+++ Records provided +++
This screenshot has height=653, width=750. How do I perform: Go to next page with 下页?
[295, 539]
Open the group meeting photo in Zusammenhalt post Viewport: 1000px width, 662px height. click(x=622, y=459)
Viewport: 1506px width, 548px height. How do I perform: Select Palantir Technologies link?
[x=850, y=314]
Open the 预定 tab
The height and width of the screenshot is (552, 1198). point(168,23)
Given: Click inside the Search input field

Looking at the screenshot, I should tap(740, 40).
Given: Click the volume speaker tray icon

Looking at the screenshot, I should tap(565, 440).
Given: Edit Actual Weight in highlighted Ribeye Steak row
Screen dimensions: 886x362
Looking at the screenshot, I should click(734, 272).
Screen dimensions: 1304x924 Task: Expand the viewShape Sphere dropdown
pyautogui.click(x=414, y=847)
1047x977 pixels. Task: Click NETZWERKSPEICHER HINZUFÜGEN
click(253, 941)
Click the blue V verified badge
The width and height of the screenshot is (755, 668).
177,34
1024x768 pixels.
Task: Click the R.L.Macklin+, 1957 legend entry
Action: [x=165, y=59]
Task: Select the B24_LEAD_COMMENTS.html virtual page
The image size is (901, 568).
+++
Task goal: Only the lines from the one holding "Task: Select the" through the end of the listing should appear in the response, each restated exactly.

Result below:
Task: Select the B24_LEAD_COMMENTS.html virtual page
The image size is (901, 568).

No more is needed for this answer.